-------- Working data

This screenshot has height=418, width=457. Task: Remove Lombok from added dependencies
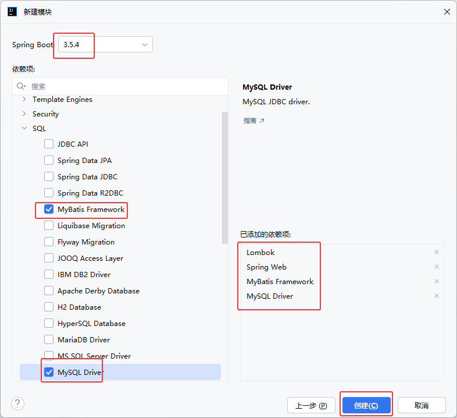pyautogui.click(x=437, y=252)
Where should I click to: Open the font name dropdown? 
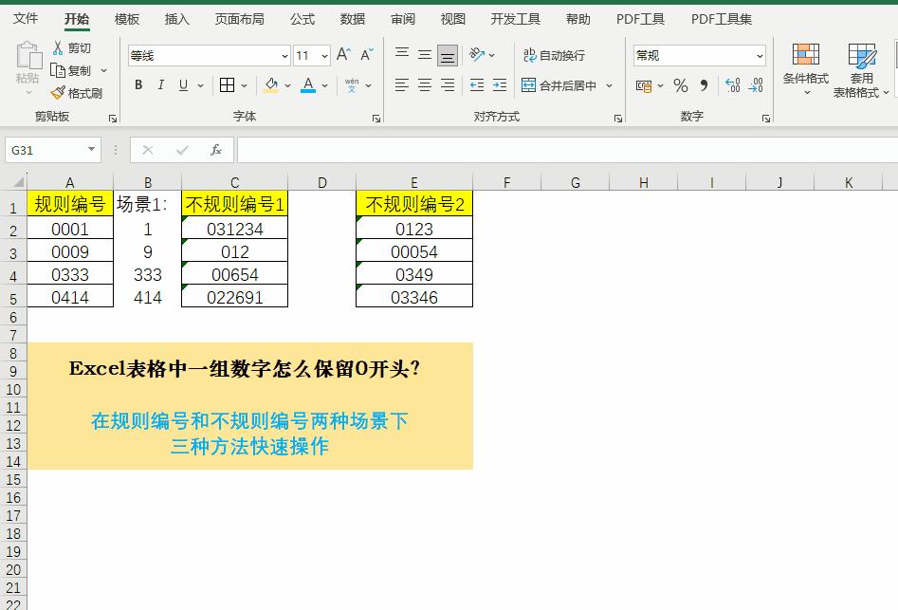click(x=284, y=55)

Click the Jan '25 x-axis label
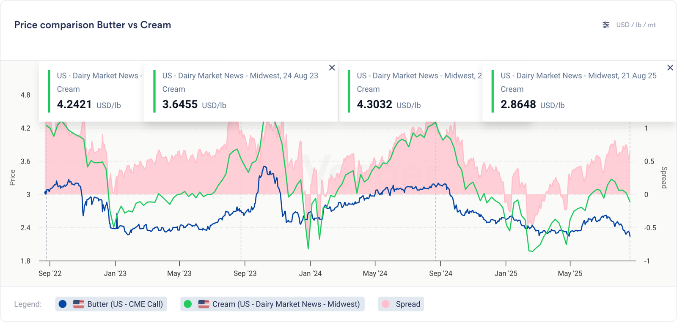(x=506, y=273)
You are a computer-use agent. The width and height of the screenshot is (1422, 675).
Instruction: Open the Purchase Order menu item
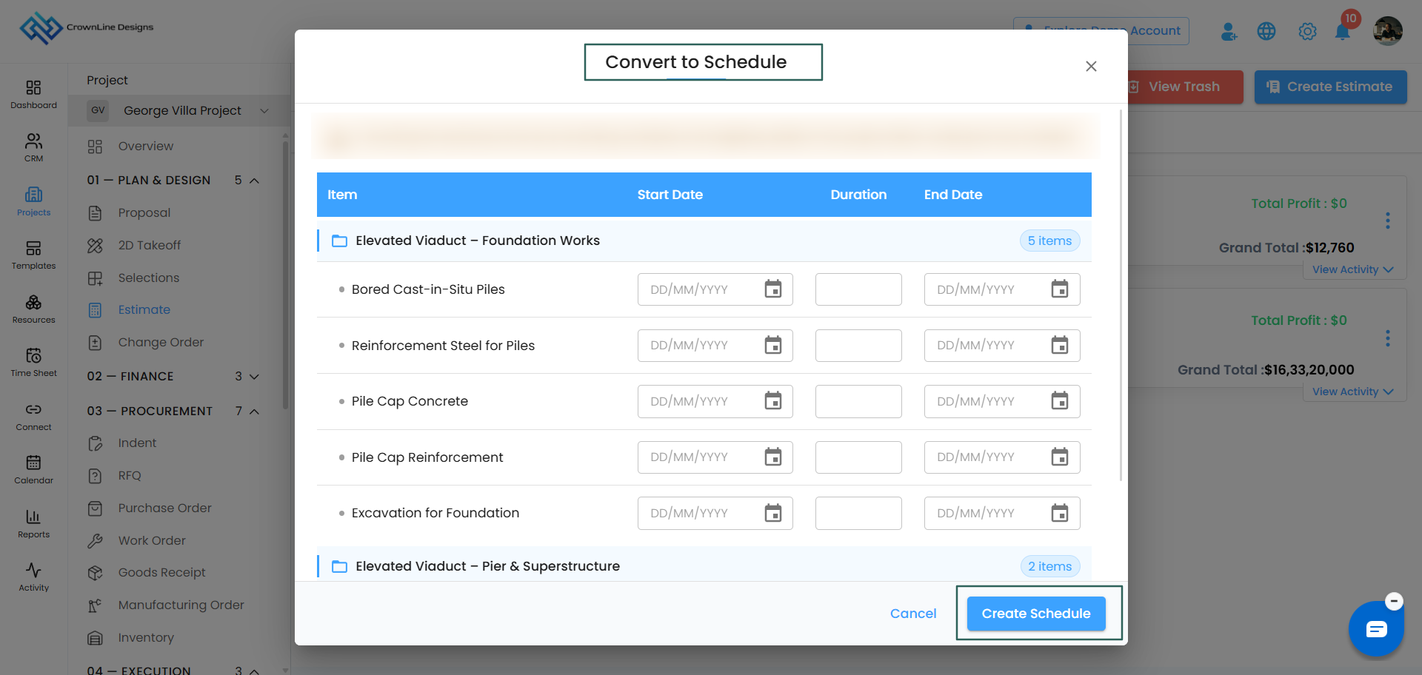[x=164, y=508]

----------------

● Your assignment:
Would you print, exactly as they appear, the lines from the line with "You are a computer-use" through the end of the entries above, leaving out the pictures?

● Answer box:
You are a computer-use agent. The width and height of the screenshot is (1422, 675).
Instruction: Open the Purchase Order menu item
[x=164, y=508]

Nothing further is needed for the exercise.